I have tried these kind of classification problems before using keras on kaggle. But this time getting this error.
Is it overfitting due to less data.
What I am missing ? Can someone help ?
Old post, but answering anyway in case someone else attempts Titanic with Keras.
Your network may have too many parameters and too little regularization (e.g. dropout).

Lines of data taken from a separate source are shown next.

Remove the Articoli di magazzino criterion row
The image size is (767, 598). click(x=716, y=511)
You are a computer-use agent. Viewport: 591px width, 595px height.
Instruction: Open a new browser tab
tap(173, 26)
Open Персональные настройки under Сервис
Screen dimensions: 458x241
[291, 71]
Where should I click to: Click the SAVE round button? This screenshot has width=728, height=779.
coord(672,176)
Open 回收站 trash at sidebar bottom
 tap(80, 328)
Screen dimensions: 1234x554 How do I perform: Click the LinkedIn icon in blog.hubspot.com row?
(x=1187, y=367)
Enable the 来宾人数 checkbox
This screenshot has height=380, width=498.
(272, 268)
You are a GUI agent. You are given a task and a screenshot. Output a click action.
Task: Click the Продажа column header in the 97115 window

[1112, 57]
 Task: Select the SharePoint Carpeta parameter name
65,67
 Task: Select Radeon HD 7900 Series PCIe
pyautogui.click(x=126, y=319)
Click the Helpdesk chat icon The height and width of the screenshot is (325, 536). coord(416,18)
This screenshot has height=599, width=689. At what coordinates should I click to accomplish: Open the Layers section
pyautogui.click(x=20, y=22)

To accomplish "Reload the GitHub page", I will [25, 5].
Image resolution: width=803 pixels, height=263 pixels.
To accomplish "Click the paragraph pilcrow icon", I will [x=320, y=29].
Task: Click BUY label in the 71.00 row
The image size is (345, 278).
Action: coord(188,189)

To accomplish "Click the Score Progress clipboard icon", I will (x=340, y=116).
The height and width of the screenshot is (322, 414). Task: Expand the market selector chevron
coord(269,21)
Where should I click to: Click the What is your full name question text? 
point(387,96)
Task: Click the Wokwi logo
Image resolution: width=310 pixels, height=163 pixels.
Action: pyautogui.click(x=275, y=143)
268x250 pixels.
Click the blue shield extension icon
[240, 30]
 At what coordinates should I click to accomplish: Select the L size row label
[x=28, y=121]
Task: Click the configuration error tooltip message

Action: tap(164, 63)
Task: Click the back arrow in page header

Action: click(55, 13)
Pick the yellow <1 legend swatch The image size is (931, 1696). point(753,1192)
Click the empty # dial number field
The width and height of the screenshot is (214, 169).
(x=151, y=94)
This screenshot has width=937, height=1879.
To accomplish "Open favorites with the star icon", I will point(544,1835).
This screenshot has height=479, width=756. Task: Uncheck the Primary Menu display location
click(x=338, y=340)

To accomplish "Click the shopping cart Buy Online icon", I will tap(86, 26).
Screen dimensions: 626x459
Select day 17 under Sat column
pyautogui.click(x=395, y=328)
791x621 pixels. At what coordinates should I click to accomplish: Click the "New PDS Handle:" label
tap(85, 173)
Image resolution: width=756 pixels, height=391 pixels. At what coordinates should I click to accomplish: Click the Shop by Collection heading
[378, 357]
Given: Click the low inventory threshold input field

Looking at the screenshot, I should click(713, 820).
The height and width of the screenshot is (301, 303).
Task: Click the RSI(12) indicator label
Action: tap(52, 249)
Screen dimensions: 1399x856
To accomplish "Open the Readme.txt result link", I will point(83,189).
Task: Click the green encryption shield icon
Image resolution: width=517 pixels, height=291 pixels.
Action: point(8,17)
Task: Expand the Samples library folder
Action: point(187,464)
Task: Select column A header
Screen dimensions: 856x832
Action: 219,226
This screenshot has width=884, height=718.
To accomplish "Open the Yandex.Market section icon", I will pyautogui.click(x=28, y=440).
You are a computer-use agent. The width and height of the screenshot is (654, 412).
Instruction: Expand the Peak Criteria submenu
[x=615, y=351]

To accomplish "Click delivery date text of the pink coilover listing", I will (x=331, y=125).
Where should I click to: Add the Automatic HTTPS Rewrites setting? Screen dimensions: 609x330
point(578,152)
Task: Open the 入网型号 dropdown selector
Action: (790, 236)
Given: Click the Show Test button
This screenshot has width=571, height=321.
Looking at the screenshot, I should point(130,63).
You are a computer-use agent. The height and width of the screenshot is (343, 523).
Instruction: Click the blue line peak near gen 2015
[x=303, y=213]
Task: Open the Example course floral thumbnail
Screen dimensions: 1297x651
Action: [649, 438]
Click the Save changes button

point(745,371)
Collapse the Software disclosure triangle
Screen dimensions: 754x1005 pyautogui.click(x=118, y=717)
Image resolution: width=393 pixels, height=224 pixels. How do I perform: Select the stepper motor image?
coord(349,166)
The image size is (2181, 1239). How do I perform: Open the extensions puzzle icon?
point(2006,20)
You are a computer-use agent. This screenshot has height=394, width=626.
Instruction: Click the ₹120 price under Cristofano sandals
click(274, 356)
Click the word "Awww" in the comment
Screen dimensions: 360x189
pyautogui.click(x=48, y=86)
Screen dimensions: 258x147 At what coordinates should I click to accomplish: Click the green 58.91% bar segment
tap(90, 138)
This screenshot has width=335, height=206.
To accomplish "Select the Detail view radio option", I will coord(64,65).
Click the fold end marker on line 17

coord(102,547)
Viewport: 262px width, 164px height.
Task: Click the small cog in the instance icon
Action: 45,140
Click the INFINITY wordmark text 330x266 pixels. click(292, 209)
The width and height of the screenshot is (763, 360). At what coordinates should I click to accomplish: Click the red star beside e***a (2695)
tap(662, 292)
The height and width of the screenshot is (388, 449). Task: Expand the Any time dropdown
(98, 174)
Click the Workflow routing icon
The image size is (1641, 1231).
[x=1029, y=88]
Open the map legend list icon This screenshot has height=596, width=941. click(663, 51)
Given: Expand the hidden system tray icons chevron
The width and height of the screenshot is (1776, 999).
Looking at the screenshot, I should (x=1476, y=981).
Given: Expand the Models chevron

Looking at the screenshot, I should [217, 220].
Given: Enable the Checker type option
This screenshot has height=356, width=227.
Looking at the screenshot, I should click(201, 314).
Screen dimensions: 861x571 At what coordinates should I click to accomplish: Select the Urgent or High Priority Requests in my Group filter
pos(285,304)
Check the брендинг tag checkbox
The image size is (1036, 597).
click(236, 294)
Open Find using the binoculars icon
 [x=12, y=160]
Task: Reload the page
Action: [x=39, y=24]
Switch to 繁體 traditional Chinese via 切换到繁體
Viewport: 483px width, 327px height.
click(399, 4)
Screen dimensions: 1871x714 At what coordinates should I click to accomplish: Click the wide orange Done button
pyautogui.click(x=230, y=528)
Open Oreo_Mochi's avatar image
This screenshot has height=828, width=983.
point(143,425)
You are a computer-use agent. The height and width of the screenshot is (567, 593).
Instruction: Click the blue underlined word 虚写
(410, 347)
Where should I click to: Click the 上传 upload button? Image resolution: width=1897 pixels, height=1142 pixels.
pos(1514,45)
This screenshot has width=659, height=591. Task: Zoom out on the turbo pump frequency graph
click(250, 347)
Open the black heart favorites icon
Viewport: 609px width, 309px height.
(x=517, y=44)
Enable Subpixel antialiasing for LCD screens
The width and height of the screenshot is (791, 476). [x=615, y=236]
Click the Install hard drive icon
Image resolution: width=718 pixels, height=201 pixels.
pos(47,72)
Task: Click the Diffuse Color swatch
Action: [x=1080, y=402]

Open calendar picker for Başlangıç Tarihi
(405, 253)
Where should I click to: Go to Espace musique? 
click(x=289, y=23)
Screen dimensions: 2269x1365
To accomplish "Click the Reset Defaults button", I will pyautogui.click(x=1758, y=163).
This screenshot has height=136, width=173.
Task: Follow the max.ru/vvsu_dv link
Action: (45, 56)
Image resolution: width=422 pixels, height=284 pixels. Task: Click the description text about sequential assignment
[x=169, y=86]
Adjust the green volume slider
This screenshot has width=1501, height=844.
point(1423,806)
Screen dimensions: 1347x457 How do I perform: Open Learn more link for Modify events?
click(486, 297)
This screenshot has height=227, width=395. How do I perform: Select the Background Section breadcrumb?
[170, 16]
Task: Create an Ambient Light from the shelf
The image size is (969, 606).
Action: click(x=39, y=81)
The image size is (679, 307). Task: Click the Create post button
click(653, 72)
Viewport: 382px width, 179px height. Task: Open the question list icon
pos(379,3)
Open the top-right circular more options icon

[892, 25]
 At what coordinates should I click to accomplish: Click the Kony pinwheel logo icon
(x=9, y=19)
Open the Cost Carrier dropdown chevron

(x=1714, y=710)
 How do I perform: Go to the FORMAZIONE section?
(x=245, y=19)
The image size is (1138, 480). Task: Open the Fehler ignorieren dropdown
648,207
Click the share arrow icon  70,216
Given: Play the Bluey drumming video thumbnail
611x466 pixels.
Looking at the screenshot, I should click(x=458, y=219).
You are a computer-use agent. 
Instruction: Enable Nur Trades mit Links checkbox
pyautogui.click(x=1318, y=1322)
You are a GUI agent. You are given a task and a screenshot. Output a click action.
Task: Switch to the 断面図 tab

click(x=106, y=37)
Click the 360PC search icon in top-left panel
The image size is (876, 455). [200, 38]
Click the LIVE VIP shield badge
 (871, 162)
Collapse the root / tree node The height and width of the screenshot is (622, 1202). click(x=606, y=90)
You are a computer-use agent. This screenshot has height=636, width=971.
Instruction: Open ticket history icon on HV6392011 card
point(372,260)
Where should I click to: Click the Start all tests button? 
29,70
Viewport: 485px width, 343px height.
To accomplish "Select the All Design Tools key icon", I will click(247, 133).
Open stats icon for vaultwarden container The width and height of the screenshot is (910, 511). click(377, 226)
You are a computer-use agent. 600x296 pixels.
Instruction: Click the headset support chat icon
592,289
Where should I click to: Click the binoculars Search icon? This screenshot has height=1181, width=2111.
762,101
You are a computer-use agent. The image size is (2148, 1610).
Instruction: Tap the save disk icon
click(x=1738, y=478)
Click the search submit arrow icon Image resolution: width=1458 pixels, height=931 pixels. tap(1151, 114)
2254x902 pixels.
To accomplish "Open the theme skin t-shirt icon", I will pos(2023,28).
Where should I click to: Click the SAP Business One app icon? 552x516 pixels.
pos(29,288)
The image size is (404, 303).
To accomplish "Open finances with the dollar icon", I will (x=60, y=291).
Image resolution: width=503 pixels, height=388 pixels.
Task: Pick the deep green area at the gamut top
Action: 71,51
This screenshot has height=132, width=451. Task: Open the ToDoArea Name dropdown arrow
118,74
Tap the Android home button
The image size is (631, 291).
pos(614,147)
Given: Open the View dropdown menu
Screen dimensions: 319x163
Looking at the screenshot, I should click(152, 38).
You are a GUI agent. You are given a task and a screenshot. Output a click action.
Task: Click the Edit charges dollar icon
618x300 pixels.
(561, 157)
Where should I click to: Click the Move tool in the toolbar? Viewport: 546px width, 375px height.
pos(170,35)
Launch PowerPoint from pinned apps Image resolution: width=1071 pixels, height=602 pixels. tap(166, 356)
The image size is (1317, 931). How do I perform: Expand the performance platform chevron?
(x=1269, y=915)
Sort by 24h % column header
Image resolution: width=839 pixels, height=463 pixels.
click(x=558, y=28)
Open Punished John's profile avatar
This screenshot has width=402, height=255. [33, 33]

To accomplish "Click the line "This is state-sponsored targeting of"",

Call model.summary() right before the model.compile and it will show you how many parameters your network has. Just between your two Dense layers you should have 512 X 512 = 262,144 paramters. That's a lot for 762 examples.
Also you may want to use a sigmoid activation on the last layer and binary_cross entropy loss as you only have two output classes.